● Required work
1. In the post about the interest limitation Q&A, how many questions does the Q&A from IR answer?
2. Write the next part of the post about the interest limitation Q&A, picking up after its final sentence.

● Selected text
━━━━━━━━

For those of you that haven’t yet got around to reading the Government’s 143-page epic on the design of the interest limitation rule and additional bright-line rules, IR has now released a 21-page Q&A to assist with your understanding of the earlier document.
Inside, you’ll find the answer to 73 questions – I’ve picked out a few from the first half that I thought might interest you:
Q1. Why are deductions allowed in situations where a tenant or boarder is within the main home, but not when they’re in a separate dwelling on the same title?
A1. The interest limitation rules are intended to capture property that can be easily substituted for owner-occupied property. Unlike rental accommodation within the main home, accommodation provided in an identifiably separate dwelling on the same title could be easily converted into an owner-occupied property. Including this kind of property in the interest limitation rules, is intended to prevent conversion issues. (Logical? Likely to happen in practice? I’m struggling!)
Q15. Why is an exemption being considered for property taxed on sale?
A15. It’s a question of fairness. One of the intentions behind the denial of interest deductions for residential investment property is to reduce a current tax advantage for property investors due to all interest being deductible while gains on sale are often not taxable. But where the property is taxed on disposal, not allowing deductions would represent over taxation of income. Consequently, it may be appropriate to allow a degree of interest deductibility. (It’s a long time since I’ve heard the word fairness being used in a sentence about tax law by IR – remember their old motto? – “it’s our job to be fair”)
Q17. Why is there an exemption for property development?
A17. One of the Government’s objectives in limiting interest deductibility is to improve the affordability of New Zealand’s housing stock. Lowering demand is one aspect of this, however, ensuring ongoing supply is equally important. This means that, in designing the proposed interest limitation, consideration was given to ensuring that none of the proposed changes would discourage activity that increased housing supply. The inclusion of a development exemption is one of the main ways this will be achieved.

━━━━━━━━

● Items
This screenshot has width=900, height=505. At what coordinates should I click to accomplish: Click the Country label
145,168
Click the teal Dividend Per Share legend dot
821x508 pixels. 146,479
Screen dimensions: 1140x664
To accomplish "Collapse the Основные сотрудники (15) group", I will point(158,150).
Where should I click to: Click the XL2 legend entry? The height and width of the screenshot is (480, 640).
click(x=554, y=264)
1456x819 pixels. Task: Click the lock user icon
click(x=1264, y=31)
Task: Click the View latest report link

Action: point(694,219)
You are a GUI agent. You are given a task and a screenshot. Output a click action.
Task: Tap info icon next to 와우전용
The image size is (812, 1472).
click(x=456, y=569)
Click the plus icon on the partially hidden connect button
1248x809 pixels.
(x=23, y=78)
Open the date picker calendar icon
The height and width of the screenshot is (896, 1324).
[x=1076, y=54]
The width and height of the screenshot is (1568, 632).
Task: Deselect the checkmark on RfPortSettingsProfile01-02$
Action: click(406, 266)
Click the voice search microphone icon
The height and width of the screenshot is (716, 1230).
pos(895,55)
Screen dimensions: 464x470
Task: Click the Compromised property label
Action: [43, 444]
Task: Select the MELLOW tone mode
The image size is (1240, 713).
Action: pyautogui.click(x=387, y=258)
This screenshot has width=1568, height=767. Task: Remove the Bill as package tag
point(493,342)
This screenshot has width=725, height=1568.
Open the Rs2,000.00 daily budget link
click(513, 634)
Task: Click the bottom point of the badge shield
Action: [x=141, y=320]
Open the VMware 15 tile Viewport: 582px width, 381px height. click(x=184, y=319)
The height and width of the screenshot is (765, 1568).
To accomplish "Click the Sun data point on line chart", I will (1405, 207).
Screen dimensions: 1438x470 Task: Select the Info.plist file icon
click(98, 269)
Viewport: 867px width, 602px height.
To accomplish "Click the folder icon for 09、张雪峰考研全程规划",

━━━━━━━━

● Answers to the exercise
1. 73 questions.

2.
(What about ensuring ongoing supply of rental stock? Keep making it harder for investors and fewer will invest, rental stocks will decline, rent will go up (basic supply vs demand pressures and first-home buyers will struggle even more to save their deposit while renting!)
Q20. What happens if I buy land without the intent to develop it but later do?
A20. While there is no intention of developing the land then the development exemption does not apply. However, a development exemption could apply if the use changes and the land is developed. Submissions are invited on when the interest should become deductible, for example, from when the development activity begins, and how this is determined. (Sensible, but let’s see how this works in practice.)
Q23. Why exempt new builds? – is it fair to favour one class of investors over others?
A23.The Government wants to encourage the supply of new housing. The extended bright-line test and interest limitation rule, if applied to new build investment property, could disrupt the supply of new homes by reducing the demand. The new build exemption is intended to encourage investment in new build properties instead of existing properties. This will be helpful in freeing up existing property for first home buyers to purchase. (So, first home buyers are left with all the old stock? Does the Government really think this old stock is suddenly going to become more affordable? I thought claiming interest deductions was a loophole that needed to be closed?)
Q28. If I buy a new build that received its code compliance certificate (CCC) before 27th March 2021, am I eligible for the new build exemption?
A28. It depends on when you buy the new build. If you bought the new build before 27th March 2021, then it is proposed that you wouldn’t be eligible for the new build exemption. On the other hand, if you buy the new build on or after 27th March 2021 and within 12 months of the new build receiving its CCC, then it is proposed that you would be eligible for the exemption. However, a subsequent purchaser (who acquires the new build more than 12 months after its code compliance certificate is issued) would not qualify for the new build exemption. (Logical? Why not just have any new build bought with a CCC issued post 28th March 2020 qualify, regardless of whether the person bought the land pre or post 27th March 2021 – so you are going to have someone who entered their agreement to buy the new build on 20th March 2021 subject to phase-out versus someone who buys the identical property on 27th March 2021 retaining full deduction!)
Q31. If I live in my property, will I no longer get the new build exemption?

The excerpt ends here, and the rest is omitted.